Having previously explored the river, Lane returns to journey the entire length of it, describing its natural beauty and danger as well as pausing to view it through the prism of Dickey’s book. . . . Lane artfully applies his poetic sensibility to the river itself. . . . Lane’s own writing and observations are good enough to stand outside of Dickey’s considerable shadow.

Publishers Weekly

Lane’s book is a personal narrative that skillfully navigates the contemporary cultural and ecological history of its subject. . . . A writer who would obviously rather paddle first and theorize later, Lane prefers to let the river speak for itself.

Atlanta Journal-Constitution

His narrative provides a kayaker’s soggy-seated perspective, describing the river’s sucking hydraulics and breath-stealing drops. . . . Lane writes with muscle and insight.

Charlotte Observer

In this readable meditation, Lane convincingly demonstrates that Dickey’s disturbing and powerful vision exists only ‘on the shelf and on the screen.’ The reality is much more complex.

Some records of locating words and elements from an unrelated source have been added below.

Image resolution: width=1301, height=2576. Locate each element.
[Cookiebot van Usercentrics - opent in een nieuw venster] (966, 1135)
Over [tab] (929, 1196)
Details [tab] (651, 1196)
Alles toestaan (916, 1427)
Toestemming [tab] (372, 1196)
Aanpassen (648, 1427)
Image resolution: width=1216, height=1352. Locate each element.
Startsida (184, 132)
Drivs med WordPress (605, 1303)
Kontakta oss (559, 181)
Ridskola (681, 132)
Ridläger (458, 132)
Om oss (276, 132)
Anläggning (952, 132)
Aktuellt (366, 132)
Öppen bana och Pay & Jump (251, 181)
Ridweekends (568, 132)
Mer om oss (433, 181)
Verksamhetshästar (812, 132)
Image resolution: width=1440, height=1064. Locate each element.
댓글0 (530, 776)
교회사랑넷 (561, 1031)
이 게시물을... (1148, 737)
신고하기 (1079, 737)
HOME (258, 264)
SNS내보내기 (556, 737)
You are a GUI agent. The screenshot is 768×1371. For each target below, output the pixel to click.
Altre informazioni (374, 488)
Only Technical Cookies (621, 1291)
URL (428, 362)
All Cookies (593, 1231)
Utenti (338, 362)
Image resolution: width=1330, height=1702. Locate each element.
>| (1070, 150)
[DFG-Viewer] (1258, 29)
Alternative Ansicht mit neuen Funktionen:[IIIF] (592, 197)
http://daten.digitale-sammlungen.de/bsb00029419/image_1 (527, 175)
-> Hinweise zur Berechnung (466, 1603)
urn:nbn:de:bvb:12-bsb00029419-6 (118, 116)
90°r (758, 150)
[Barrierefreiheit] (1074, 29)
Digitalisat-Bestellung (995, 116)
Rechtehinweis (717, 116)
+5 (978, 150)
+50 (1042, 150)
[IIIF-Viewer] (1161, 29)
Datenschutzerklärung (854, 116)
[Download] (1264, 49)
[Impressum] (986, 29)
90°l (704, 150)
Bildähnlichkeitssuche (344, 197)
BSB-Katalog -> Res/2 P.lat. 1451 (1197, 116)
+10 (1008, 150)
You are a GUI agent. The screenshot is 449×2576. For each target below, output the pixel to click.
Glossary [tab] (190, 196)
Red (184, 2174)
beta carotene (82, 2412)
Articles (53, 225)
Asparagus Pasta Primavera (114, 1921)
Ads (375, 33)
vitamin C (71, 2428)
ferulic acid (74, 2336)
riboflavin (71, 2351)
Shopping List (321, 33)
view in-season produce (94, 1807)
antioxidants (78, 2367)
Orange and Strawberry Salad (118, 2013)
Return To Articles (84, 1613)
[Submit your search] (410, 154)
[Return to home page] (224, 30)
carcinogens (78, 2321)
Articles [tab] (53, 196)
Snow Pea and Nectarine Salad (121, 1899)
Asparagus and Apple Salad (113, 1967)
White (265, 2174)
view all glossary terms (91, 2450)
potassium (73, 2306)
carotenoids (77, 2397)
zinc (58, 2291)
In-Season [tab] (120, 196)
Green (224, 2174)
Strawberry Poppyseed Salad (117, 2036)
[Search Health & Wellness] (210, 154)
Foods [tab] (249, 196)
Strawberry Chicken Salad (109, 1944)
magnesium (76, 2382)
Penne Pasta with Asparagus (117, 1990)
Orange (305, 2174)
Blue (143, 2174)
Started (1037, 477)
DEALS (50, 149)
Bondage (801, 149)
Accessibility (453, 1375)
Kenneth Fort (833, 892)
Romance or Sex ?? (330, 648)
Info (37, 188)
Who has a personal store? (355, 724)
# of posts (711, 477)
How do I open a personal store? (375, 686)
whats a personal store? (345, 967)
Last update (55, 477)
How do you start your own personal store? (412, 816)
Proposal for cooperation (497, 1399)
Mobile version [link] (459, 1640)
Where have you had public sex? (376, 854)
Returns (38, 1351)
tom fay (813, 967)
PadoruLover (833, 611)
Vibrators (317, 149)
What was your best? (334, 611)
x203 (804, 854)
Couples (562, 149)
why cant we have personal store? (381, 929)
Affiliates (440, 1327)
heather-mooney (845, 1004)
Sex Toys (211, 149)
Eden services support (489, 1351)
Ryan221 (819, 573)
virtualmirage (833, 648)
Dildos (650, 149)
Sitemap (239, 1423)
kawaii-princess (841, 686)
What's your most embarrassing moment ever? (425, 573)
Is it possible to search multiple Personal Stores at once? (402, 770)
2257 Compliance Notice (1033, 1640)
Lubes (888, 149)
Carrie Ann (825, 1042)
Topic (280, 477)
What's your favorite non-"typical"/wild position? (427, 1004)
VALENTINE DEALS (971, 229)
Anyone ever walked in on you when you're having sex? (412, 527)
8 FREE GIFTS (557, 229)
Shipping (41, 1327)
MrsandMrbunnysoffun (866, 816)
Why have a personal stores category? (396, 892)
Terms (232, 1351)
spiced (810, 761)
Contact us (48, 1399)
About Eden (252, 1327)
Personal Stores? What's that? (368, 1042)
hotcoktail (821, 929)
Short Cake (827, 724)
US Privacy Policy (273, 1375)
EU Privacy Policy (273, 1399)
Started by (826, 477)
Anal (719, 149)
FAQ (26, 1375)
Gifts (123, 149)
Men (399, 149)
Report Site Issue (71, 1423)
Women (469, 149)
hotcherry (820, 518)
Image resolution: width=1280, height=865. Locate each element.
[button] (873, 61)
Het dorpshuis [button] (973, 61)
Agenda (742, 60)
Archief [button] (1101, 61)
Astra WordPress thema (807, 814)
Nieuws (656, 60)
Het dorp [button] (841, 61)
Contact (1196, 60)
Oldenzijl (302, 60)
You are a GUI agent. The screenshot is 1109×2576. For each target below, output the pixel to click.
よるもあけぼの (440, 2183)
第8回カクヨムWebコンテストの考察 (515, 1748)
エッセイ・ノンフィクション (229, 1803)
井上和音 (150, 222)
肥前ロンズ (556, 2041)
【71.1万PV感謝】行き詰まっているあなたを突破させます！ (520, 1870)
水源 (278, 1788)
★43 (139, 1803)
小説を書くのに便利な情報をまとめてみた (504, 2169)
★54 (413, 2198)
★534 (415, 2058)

—John Sledge, Mobile Register

Lane hikes alongside the Chattooga and kayaks down its waters. He explores the literature of the river and fishing and weaves in the history of the area. . . . Like all good nature writers, Lane adds his personal history to the natural history and human cultural history of the river.

Rapid River

At places, Lane’s descriptions cause you to pause and take it all in, to eddy out in the reading and savor the flow of memories you have of rivers. If you’ve ever spent time in a boat without a motor, you’ll enjoy reading the coincidence of feelings and shared conversations you’ve had on the water.

Columbus Ledger

While the book skims the surface of Dickey’s and Boorman’s brutal world, Lane is at his strongest when writing about his own observations of the river and the people who live along its banks. . . . Despite using Deliverance’s cultural hook, readers will discover—through Lane’s vivid descriptions, smooth prose and obvious passion for the environment and the Chattooga—that the author has charted a course all his own, one where the wild and scenic river is one of the strongest characters.

Creative Loafing, Charlotte, NC

Throughout this book we meet not only the Chattooga, but we meet as well a man who can write with the force and power of the currents he describes. Lane not only has the descriptive talents to give us the river and the geography of the river, but he also gives us wonderful, short, and accurate descriptions of those whom he meets. Lane has the eye and the knowledge of craft to bring to life a scene in just a sentence or two, to capture a personality in just a few words.

Smoky Mountain News

About the Author/Editor

JOHN LANE is professor emeritus of environmental studies at Wofford College. A 2014 inductee into the South Carolina Academy of Authors, his books include Circling Home, My Paddle to the Sea, and Coyote Settles the South (all Georgia). He is also coeditor of The Woods Stretched for Miles: New Nature Writing from the South (also Georgia), and he has published numerous volumes of poetry, essays, and novels. Coming into Animal Presence is his most recent work. He lives in Spartanburg, South Carolina.